A divulgação do teor do depoimento dado por Sergio Moro trouxe à tona detalhes do que ele classificou, ao se demitir do Ministério da Justiça, como tentativas de interferência do presidente Jair Bolsonaro na Polícia Federal — principalmente na Superintendência do Rio de Janeiro. O ex-juiz da Lava-Jato foi ouvido a pedido do procurador-geral da República, Augusto Aras, dentro do inquérito aberto no Supremo Tribunal Federal (STF) para averiguar as denúncias feitas por ele quando deixou o governo, em 24 de abril.
No entanto, um hábito adquirido pelo ex-ministro desde o ano passado pode dificultar a comprovação de parte do seu relato. Moro revelou que criou uma rotina de apagar periodicamente todas as mensagens do seu celular depois que foi alvo de hackers — trocas de mensagens entre integrantes da força-tarefa da Lava-Jato no aplicativo Telegram foram divulgadas e viraram uma série de matérias do site “The Intercept”. Trecho do depoimento prestado no último sábado pelo ex-juiz à PF diz que: “O Declarante (Moro) também esclarece que tem só algumas mensagens trocadas com o Presidente, e mesmo, com outras pessoas, já que teve em 2019 suas mensagens interceptadas ilegalmente por HACKERS, motivo pelo qual passou a apagá-las periodicamente; que o Declarante esclarece que apagava as mensagens não por ilicitude, mas para resguadar, privacidade e mesmo informações relevantes sobre a atividade que exercia, inclusive questões de interesse nacional”.

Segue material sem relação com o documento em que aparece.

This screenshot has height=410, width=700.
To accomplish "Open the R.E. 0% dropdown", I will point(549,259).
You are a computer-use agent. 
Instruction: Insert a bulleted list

Moro afirmou em seu depoimento que recebeu mensagem de celular de Bolsonaro na qual o presidente teria dito expressamente que “queria” a Superintendência do Rio, sem explicar seus interesses específicos nesse cargo. “Recebeu mensagem pelo aplicativo de WhatsApp do Presidente da República, solicitando, novamente, a substituição do Superintendente do Rio de Janeiro, agora Carlos Henrique; que a mensagem tinha, mais ou menos, o seguinte teor: ‘Moro, você tem 27 Superintendências, eu quero apenas uma, a do Rio de Janeiro’”, diz a transcrição do depoimento, divulgada ontem.

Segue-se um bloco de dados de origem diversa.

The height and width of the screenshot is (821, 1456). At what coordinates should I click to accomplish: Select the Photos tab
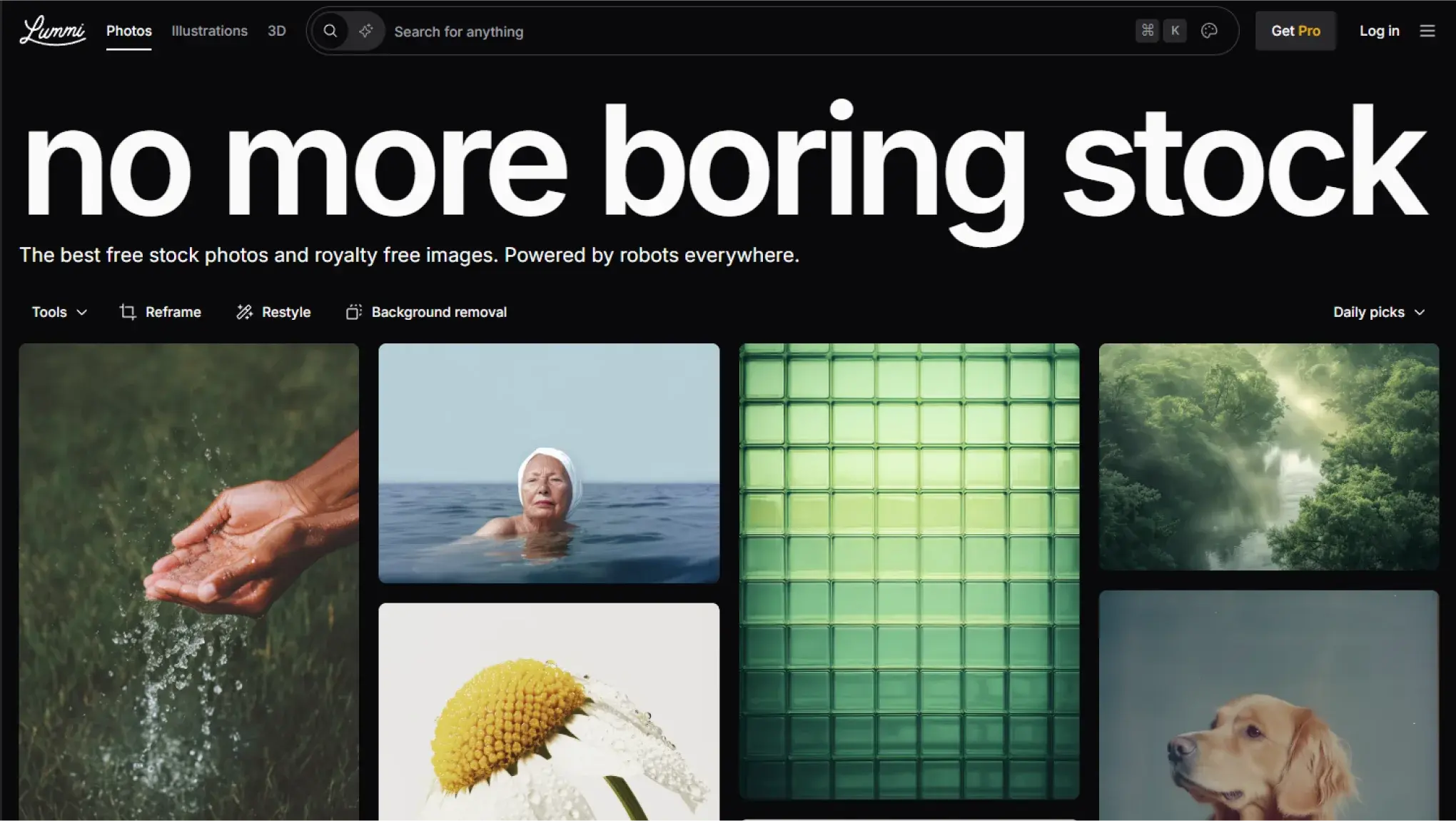(x=128, y=31)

Apesar de Moro ter dado seu telefone celular para a PF fazer cópia das conversas, fontes da perícia apontam que esse diálogo era antigo e ainda não foi localizado. No longo depoimento, transcrito em dez páginas, o ex-ministro detalhou as pressões feitas pelo presidente para trocar cargos na corporação desde agosto de 2019, que incluíam mudar o superintendente do Rio e demitir o então diretor-geral Maurício Valeixo — que acabou sendo exonerado no último dia 24, o que levou o ex-ministro a deixar o governo.
Uma das primeiras medidas do novo diretor-geral da PF, Rolando Alexandre de Souza, nomeado segunda-feira (4) foi chamar o superintendente do Rio, Carlos Henrique Oliveira, para ser diretor-executivo em Brasília — ainda não foi divulgado quem irá substitui-lo. A Procuradoria-Geral da República (PGR) decidiu nesta terça-feira investigar se há motivos indevidos para a troca no Rio. O caso será analisado no mesmo inquérito aberto no STF para o qual Moro deu depoimento.